## Assignment
Using the data beneath, show every line that includes the word "will".
BEGIN Input data
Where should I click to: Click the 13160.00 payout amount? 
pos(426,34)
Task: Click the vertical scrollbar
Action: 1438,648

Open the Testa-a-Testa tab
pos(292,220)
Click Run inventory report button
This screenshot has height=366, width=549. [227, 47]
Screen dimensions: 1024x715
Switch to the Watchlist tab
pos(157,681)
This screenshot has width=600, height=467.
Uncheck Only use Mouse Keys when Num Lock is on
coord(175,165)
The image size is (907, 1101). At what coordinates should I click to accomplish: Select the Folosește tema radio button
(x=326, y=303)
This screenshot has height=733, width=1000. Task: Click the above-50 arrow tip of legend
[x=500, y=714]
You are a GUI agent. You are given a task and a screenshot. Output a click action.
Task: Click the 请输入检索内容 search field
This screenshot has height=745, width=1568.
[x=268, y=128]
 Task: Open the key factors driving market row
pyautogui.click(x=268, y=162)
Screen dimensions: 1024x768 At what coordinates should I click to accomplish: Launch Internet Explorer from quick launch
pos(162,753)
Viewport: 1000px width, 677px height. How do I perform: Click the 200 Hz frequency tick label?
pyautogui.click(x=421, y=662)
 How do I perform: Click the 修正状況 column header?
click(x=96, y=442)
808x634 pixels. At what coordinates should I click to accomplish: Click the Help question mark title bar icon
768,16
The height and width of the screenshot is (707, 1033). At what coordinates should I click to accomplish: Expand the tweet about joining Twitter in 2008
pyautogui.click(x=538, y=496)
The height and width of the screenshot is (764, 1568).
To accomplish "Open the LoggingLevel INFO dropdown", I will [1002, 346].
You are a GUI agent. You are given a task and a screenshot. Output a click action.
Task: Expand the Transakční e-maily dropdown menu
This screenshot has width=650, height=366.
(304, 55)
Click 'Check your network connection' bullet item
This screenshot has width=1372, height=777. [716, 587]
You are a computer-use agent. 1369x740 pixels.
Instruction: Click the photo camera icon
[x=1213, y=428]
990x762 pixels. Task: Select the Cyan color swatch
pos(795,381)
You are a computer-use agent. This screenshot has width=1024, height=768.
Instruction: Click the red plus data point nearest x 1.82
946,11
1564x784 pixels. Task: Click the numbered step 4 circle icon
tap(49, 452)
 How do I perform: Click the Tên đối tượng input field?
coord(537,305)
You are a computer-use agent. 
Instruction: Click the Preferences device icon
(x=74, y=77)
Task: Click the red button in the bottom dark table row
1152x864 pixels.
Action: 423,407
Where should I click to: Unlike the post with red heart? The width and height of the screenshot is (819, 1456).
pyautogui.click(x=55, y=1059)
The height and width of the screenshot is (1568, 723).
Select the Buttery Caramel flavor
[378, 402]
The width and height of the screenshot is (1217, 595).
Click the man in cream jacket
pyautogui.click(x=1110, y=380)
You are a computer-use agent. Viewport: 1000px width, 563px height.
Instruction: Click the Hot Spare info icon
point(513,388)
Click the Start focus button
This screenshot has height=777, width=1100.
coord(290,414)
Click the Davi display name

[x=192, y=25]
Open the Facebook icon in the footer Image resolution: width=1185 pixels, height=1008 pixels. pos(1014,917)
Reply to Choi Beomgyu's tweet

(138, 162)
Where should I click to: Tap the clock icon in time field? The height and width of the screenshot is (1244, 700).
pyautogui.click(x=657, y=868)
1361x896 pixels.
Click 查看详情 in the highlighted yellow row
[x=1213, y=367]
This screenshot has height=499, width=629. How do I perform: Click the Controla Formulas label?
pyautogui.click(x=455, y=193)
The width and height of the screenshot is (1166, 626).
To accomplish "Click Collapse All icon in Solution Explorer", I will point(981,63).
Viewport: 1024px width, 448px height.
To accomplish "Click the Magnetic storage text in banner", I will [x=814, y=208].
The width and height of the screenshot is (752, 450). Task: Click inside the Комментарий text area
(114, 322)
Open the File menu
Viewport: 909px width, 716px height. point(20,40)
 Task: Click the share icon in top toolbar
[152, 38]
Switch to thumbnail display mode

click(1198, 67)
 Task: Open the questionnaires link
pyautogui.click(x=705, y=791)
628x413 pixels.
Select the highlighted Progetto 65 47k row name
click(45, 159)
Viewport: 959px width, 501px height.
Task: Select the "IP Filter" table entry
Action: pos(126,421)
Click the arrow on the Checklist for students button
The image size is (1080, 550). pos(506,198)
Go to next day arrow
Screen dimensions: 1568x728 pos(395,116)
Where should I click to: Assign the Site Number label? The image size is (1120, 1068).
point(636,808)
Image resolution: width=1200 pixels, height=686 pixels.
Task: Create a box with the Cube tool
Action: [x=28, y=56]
END Input data
## Written solution
To accomplish "Open the LoggingLevel INFO dropdown", I will [1002, 346].
To accomplish "Click Collapse All icon in Solution Explorer", I will point(981,63).
To accomplish "Click the Magnetic storage text in banner", I will [x=814, y=208].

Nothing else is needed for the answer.